Work Text:
2025AD
It was rare for there to be moments when Muriel didn’t occupy the bookshop, but when they came, against his better judgement, Crowley would always take them.
He wasn’t entirely certain if Muriel knew about his visits, but then it was only infrequently that he could actually tell what was going through the younger angel’s mind. For all they embodied innocence and naivete, stupidity was far from the accurate word to describe them and so Crowley was hesitant to presume they were unaware.
Everytime he returned, Crowley noticed something different. It was small details, like the placement of a coffee table or an armchair being moved, but it was all those small little details that betrayed the sanctity of the location.
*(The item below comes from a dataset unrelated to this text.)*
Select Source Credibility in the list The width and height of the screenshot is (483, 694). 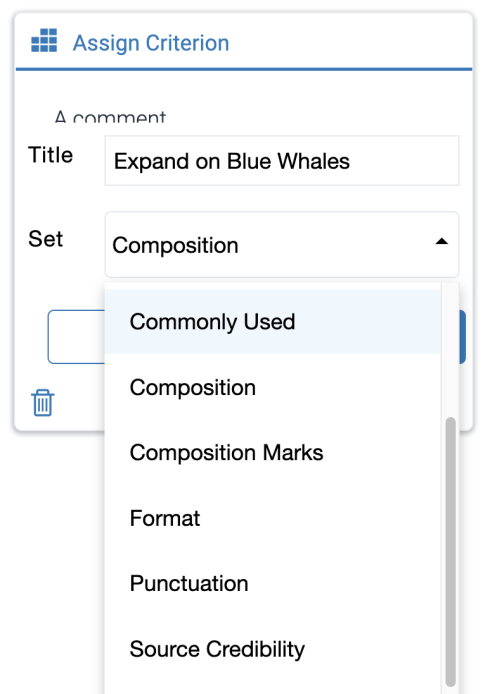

It was books being sold, albeit not many, but far more than ever would’ve been before. Slowly, the place was becoming less and less of the bookshop Crowley remembered.
He would enter just to absorb the atmosphere, and then mourn all the ways in which the atmosphere was different. Gone was the gentle, homely warmth and it was replaced with an unnatural, holy cleanliness that seemed so wrong in the bookshop.
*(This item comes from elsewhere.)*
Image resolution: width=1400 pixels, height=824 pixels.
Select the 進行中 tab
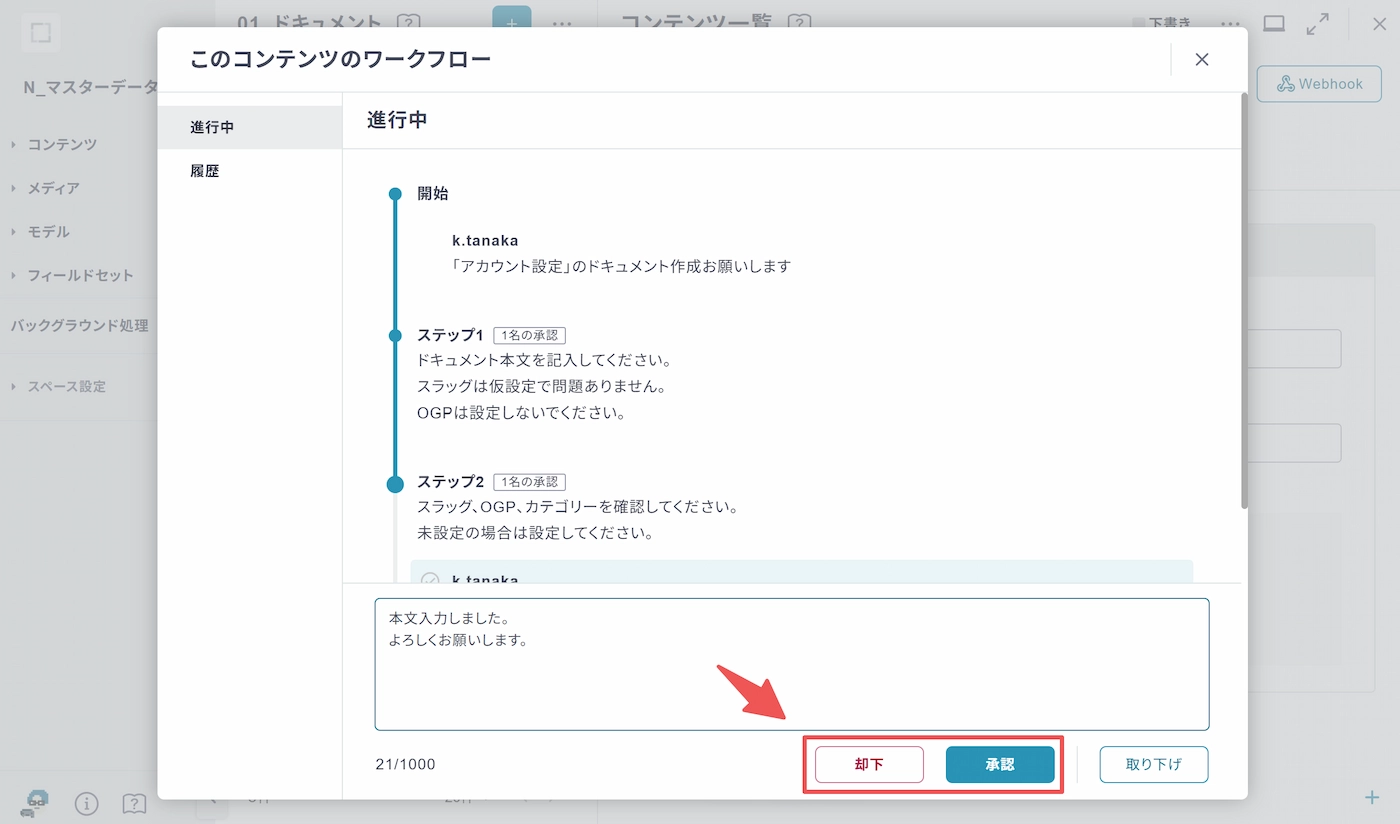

Every object was a reminder of a memory, and even now there was comfort to be found in those. A book Aziraphale had been holding while gently chastising Crowley, the desk he’d written diary entries on. Crowley traced each one in turn, craving the intimacy they represented.
He was drunk that day, but that was unsurprising. Crowley rarely did anything sober these days, finding it far preferable to only be half-present; thoughts were much more tolerable when all emotion was buried beneath far too many layers of whisky to count.
He ran his fingers along one of the bookshelves, and he mourned the presence of dust - Muriel clearly wasn’t as rigorous about the cleaning as Aziraphale had been. That should’ve made Crowley angry, and maybe if he was a bit more sober, he would’ve been.
Parts of it were organised differently, while other parts remained untouched. Not reordered by Gabriel or Muriel or any intrusive customer, in the same order they’d been arranged in when the shop first opened. Somehow that section was more painful - the parts that were different could at least induce a dissonance. All that was unchanged was only a reminder of what was no longer the same, and that was almost worse.
The circular carpet had been relocated, no longer covering the summoning circle. It was still covered by a rug, but a rectangular one that wasn’t quite so complementary. Less thought behind the aesthetic of it, throwing away all the careful consideration Aziraphale had placed into it, as though it meant nothing.
Then again, the last 6000 years had apparently meant nothing, so maybe that was fitting.
***
Crowley sat in the coffee shop, a bottle of whisky stood on the table, 10’o’clock at night. In theory, the shop had been closed for several hours already, but Nina had no objections to Crowley staying here. He sat next to the window, staring out blankly towards the bookshop.
The lights inside it were still on, seeping through the drawn curtains to illuminate the exterior despite how it should’ve closed hours ago. The gold lettering reflected the streetlamp light, a gentle yellow glow highlighting the name. The crimson looked prettier in the moonlight, glistening like blood.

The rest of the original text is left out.